We had the privilege last week to meet with members of the US hemophilia community. For those who follow Laurie’s blog regularly, you probably know a bit about this meeting. Novo Nordisk is listening….listening to the wishes, needs, concerns and challenges of people who take our medicines and their loved ones, the physicians who care for them, advocacy groups who drive for change, policymakers who govern how care is delivered, and our employees who make it possible for us to do what we do. We are doing this because we want to be a better company— a better healthcare partner.

It was a very enlightening discussion with Laurie, Michael O’Connor, chair of NHF; Ashley, a mom of two young boys with hemophilia and inhibitors; and Schlander, a woman who cares for her older brother with hemophilia and inhibitors. We were very moved by the discussion, and reminded why it is so important to stay connected to those we serve. Our only regret was that we couldn’t meet personally with more of you. But thanks to Laurie and her network, we did hear from many of you. Laurie shared letters from several of you and the “wish lists” you provided. We know that the challenges and decisions you face are extraordinary and even overwhelming at times. We heard you. You have our promise to strengthen our commitment to you and do our best to expand it where we can.

Sincere thanks and warm regards,

Lars Rebien Sorensen, CEO and President, Novo Nordisk A/S
Jurek Gruhn, President, Novo Nordisk US
Eddie Williams, Vice President, BioPharmaceuticals, Novo Nordisk US

Great Book I Just Read
Ada Blackjack: A True Story of Survival in the Arctic by Jennifer Niven

Another polar survival story (I have a huge collection) and this one is brilliant. But I’m a fan of Niven’s anyway. We pick up after the disastrous Karluk expedition of 1913. Explorer and unethical, shameless self-promoter Vilhjalmur Stefansson is planning a new attention-getting scheme in 1921: to sail to, explore and claim Wrangle Island for Canada. He lures four men into his service (two who have never stepped foot in the Arctic!), with nebulous contracts, inadequate provisions, sickly sled dogs and one impoverished, 23-year-old Eskimo woman named Ada Blackjack, to serve for a year on Wrangle Island. The young men are starry-eyed and eager to make their names; Ada simply wants to earn enough to help get her five year old son treatment for his tuberculosis.

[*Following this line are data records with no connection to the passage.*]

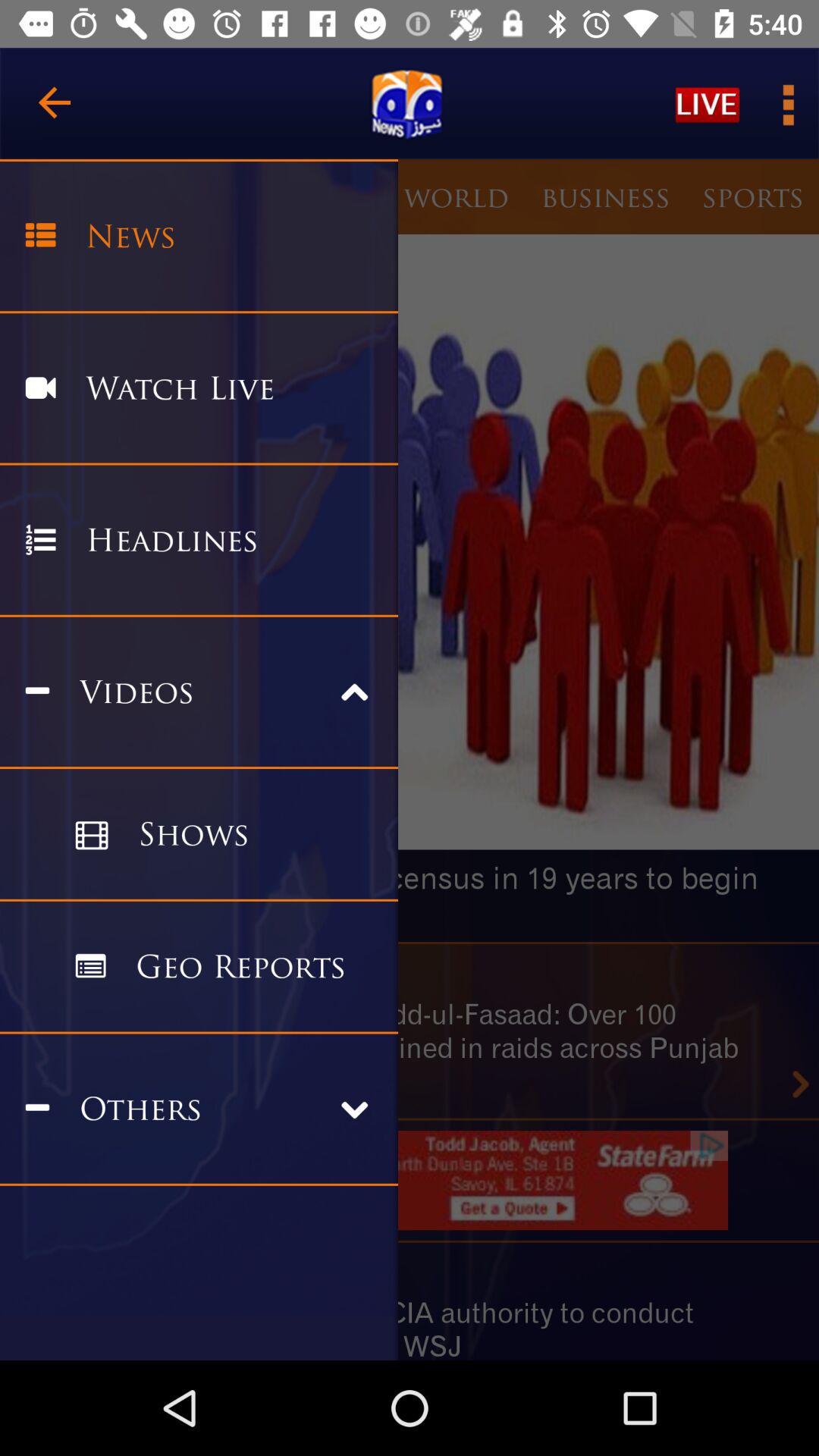
select the right scroll which is on the black background (800, 1084)
select the live (707, 103)
select the world (456, 196)
Given the description of an element on the screen output the (x, y) to click on. 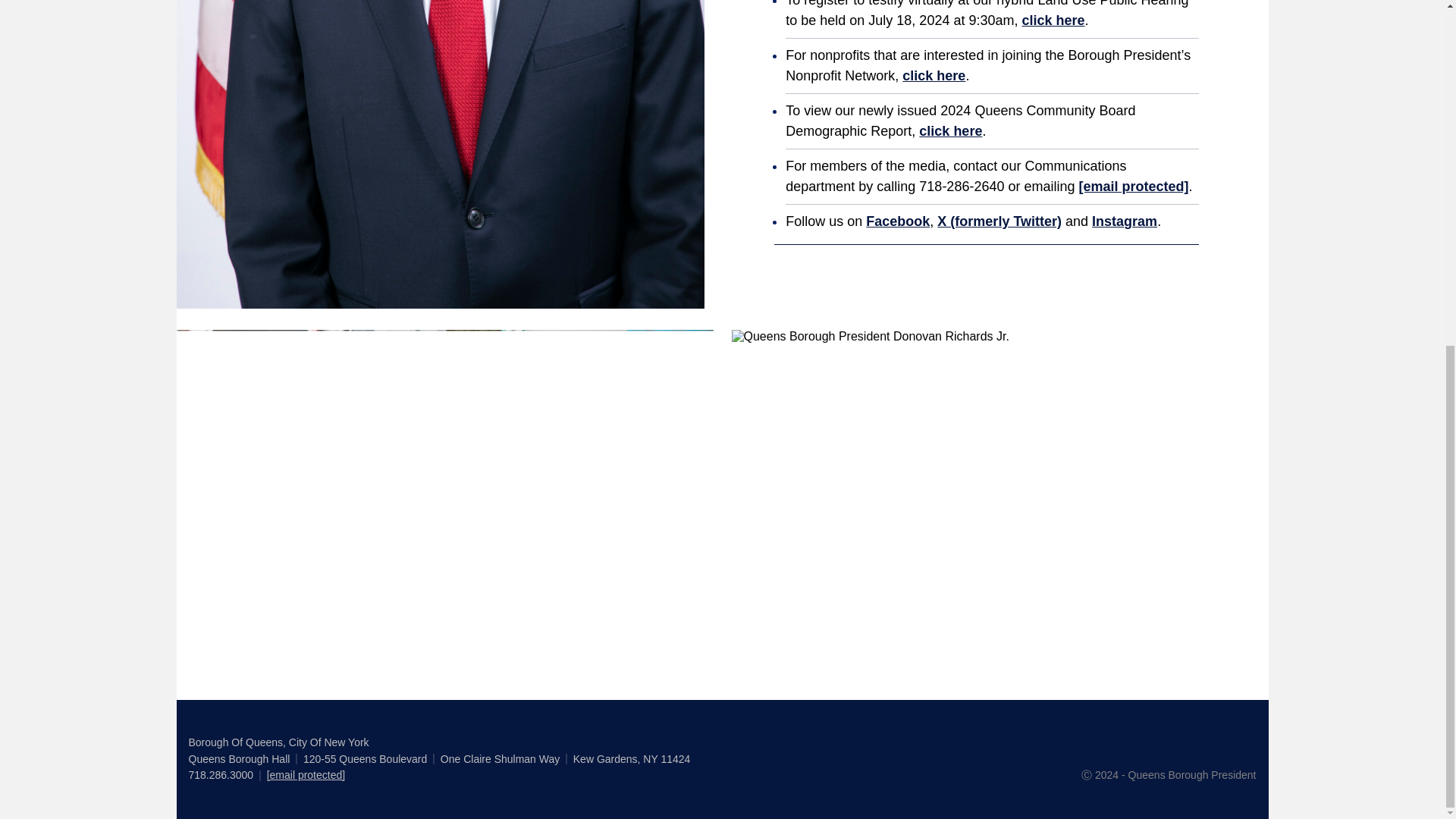
click here (949, 130)
Facebook (898, 221)
Instagram (1124, 221)
click here (933, 75)
click here (1053, 20)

Despite Stefansson’s assurances of plentiful game, the uninhabited island is almost barren. When winter sets in, they are tested as never before in their lives. And Stefansson, who didn’t even go, simply puts them out of his mind as he continues to do speeches and scheme new schemes. Eventually starving, three of the men head out to get help, leaving one behind seriously ill with scurvy, and Ada. The story of how she fended for herself should give anyone courage; she survives, but only to face a media circus surrounding the events of her two-year stay. She is hunted, harassed and used. The aftermath of the trip is as amazing as the survival story itself. Survival of a different kind, from the blood-thirsty public and money-hungry rescue operators. This is an inspiring story of a dignified woman who survives horrific circumstances, and is immortalized forever by Niven. And rightly so. Three stars.